# My First Setup



## Boktiet (11/6/16)

So after my visit to the friendly Vapeking today I just started my vaping journey. Here's to many more vape gear purchases.

Reactions: Like 4 | Winner 3


----------



## SAVaper (11/6/16)

Congratulations


----------



## Boktiet (11/6/16)

Thanks a lot...


----------



## Nailedit77 (11/6/16)

Nice 1st setup bud  enjoy it, 1st of many many to come

Reactions: Agree 1


----------



## Andre (11/6/16)

Great setup. Congrats. All the best with your vaping journey. Keep us updated.


----------



## Stephen (11/6/16)

Nice setup, enjoy your vape journey


----------



## Deckie (11/6/16)

Excellent first vape setup. You'll definitely enjoy the new gear & all the best with your vape journey & choice of a healthy lifestyle.


----------



## SQL -Jazz Guitar-Vapa (11/6/16)

Awesome setup - My first setup was a pink Vivi Nova on an ego style battery


----------



## Cerberus (11/6/16)

Nice!


----------



## Clouds4Days (12/6/16)

Nice setup bud. You cant go wrong with the rx. And protank still very new but so far no bad write ups on it.

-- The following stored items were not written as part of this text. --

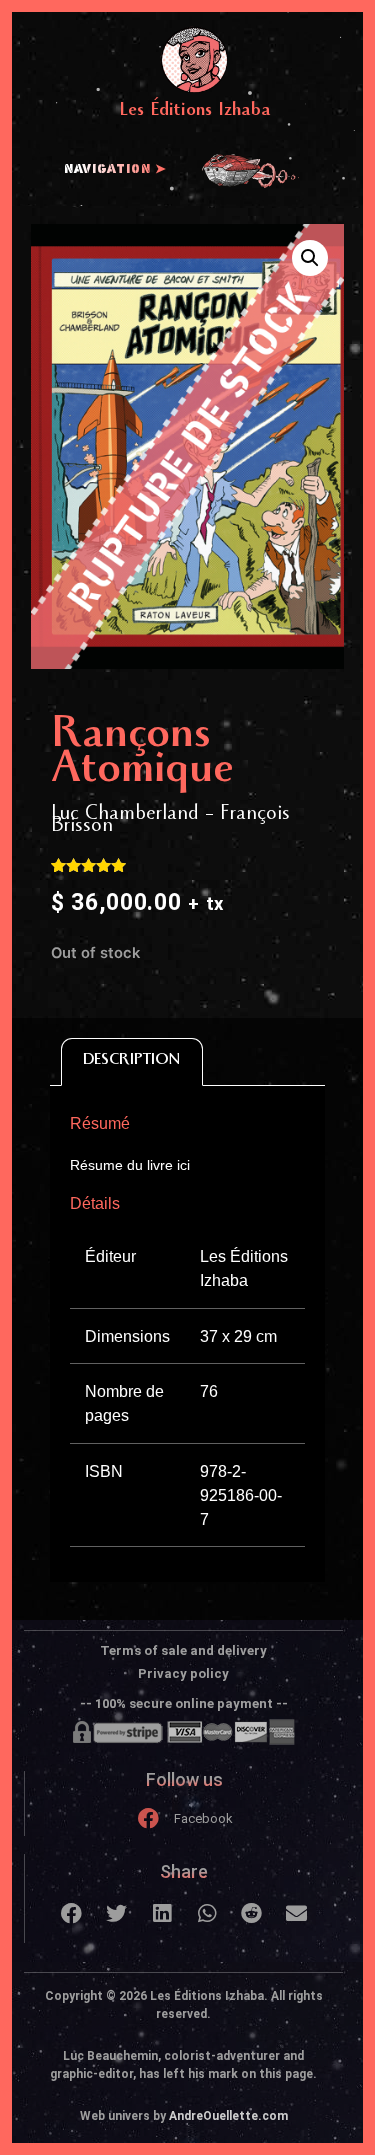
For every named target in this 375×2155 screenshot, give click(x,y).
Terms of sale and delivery (183, 1650)
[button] (71, 1913)
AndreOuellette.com (228, 2116)
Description (131, 1061)
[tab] (132, 1062)
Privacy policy (183, 1673)
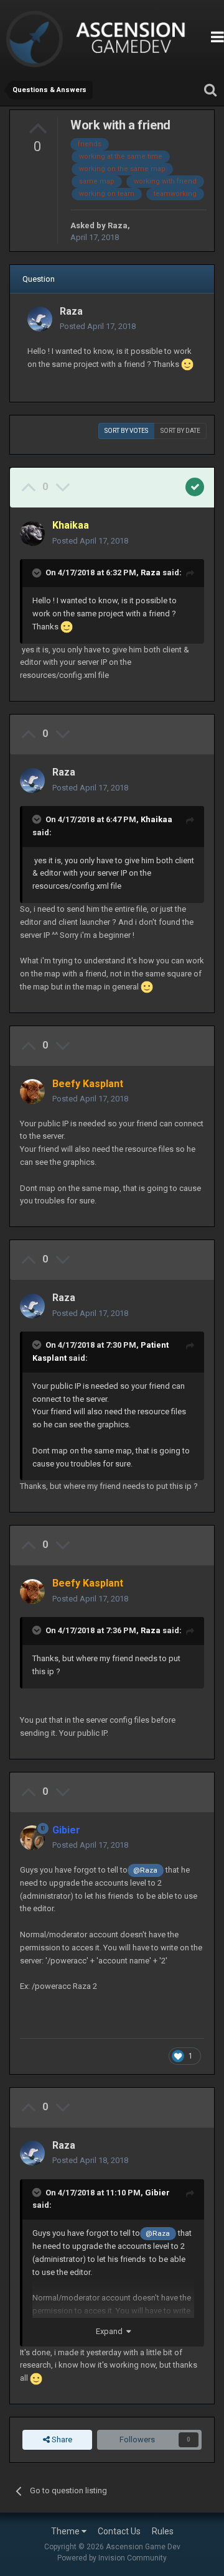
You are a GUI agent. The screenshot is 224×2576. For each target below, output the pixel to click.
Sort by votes (126, 430)
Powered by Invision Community (112, 2558)
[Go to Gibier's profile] (32, 1837)
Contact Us (119, 2531)
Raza (118, 225)
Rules (163, 2531)
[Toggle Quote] (38, 573)
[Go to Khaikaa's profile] (32, 533)
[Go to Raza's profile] (39, 319)
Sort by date (180, 430)
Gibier (157, 2192)
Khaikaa (156, 819)
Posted (98, 326)
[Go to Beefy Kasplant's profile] (32, 1091)
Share (61, 2439)
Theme (66, 2531)
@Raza (145, 1870)
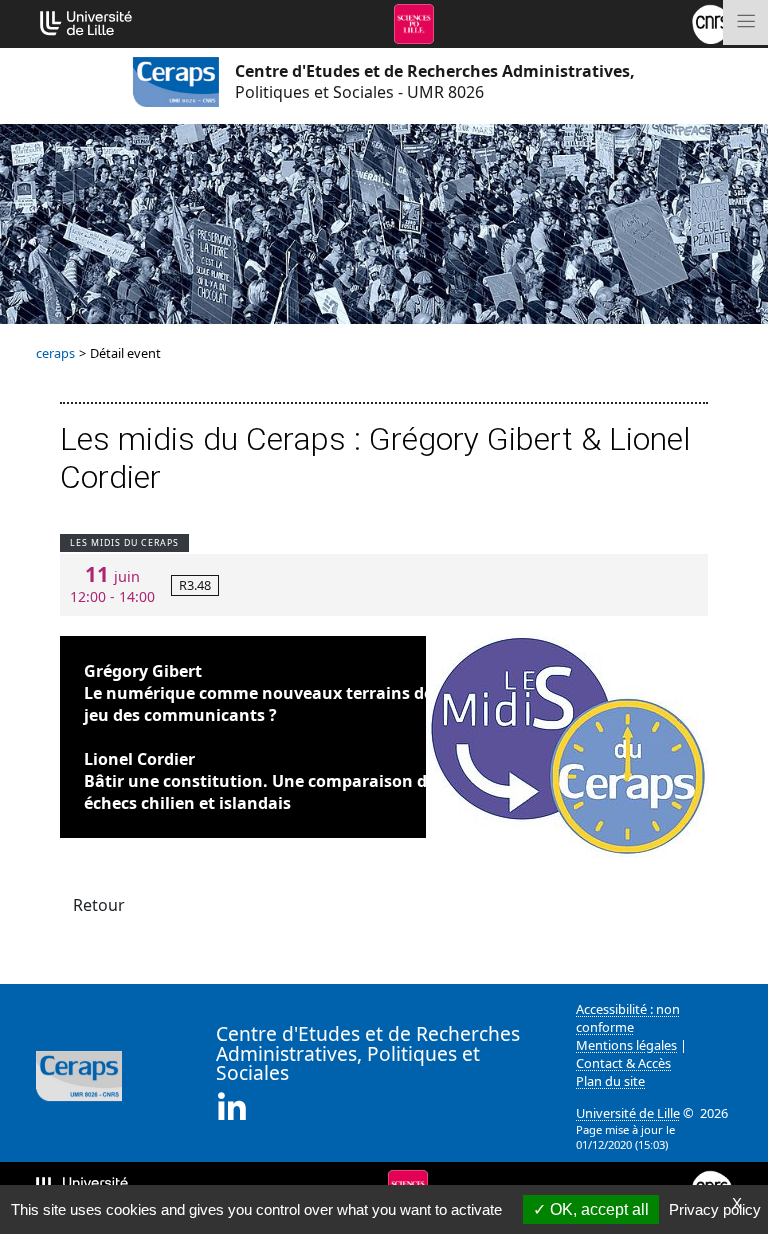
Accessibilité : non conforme (628, 1018)
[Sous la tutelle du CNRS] (712, 22)
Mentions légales (626, 1045)
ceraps (55, 353)
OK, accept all (597, 1209)
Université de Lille (628, 1113)
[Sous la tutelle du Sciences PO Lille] (414, 22)
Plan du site (610, 1081)
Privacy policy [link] (715, 1209)
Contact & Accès (623, 1063)
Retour (99, 905)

Welcome to the vapelife bud.
Wish you many happy days of sunshine filled with clouds...

Vape on brother...


----------



## Silver (12/6/16)

Welcome @Boktiet 
Great setup!
Wishing you all the best with the vape journey


----------



## Boktiet (12/6/16)

Thanks for all the kind words guys. I do have quick question. I am running the .5ohm ceramic coil. Reads at .6ohm and I am running at 40watt. After the second draw it starts spitting. Is my wattage too high? Made sure there are no leaks anywhere.


----------